▶ **LISTED RECORDS**
====================
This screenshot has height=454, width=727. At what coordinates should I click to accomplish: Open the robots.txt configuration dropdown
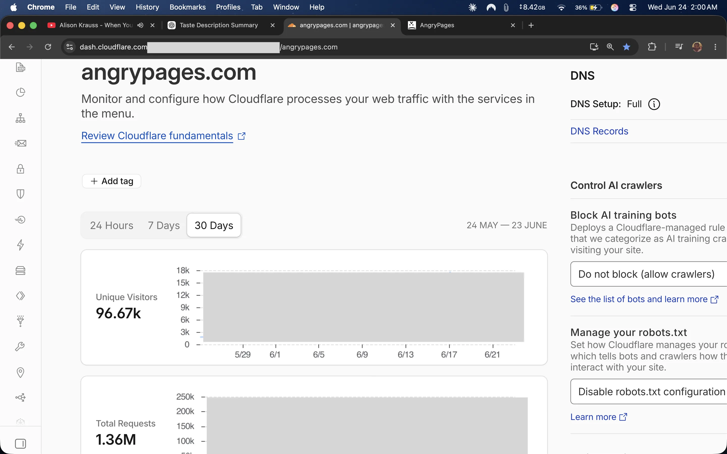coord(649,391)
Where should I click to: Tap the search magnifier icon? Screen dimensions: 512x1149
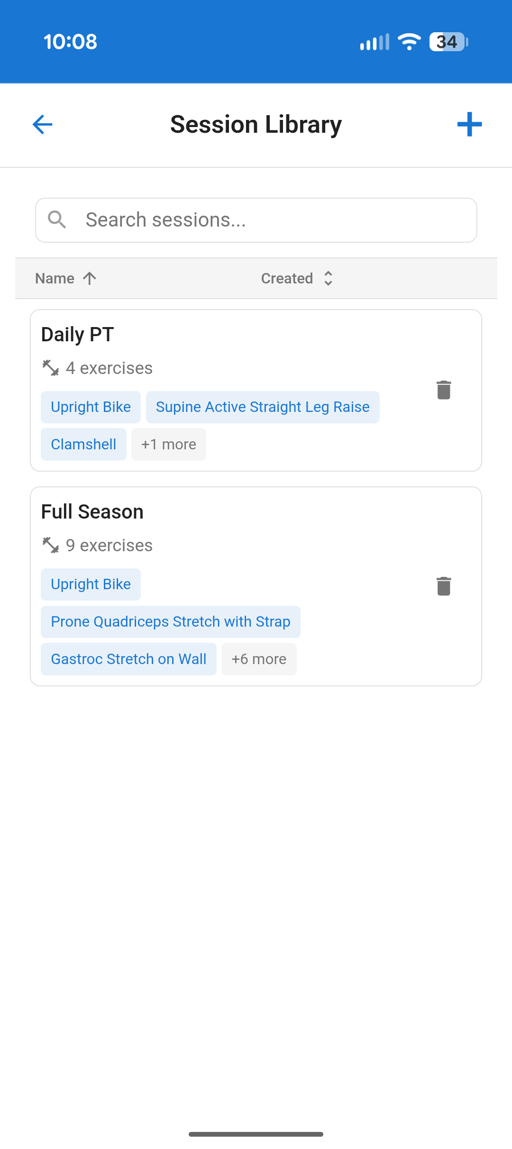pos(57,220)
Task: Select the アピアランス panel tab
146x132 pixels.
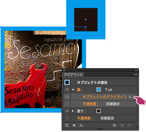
====================
▶ **WHAT TO WORK ON**
Write out each entry word for word, images excluded.

▶ **PROBLEM SOLUTION**
This screenshot has height=454, width=727. At what coordinates should I click to accomplish: Open the robots.txt configuration dropdown
coord(649,391)
Where should I click to: Tap the search magnifier icon? Screen dimensions: 512x1149
pos(57,220)
Task: Select the アピアランス panel tab
146x132 pixels.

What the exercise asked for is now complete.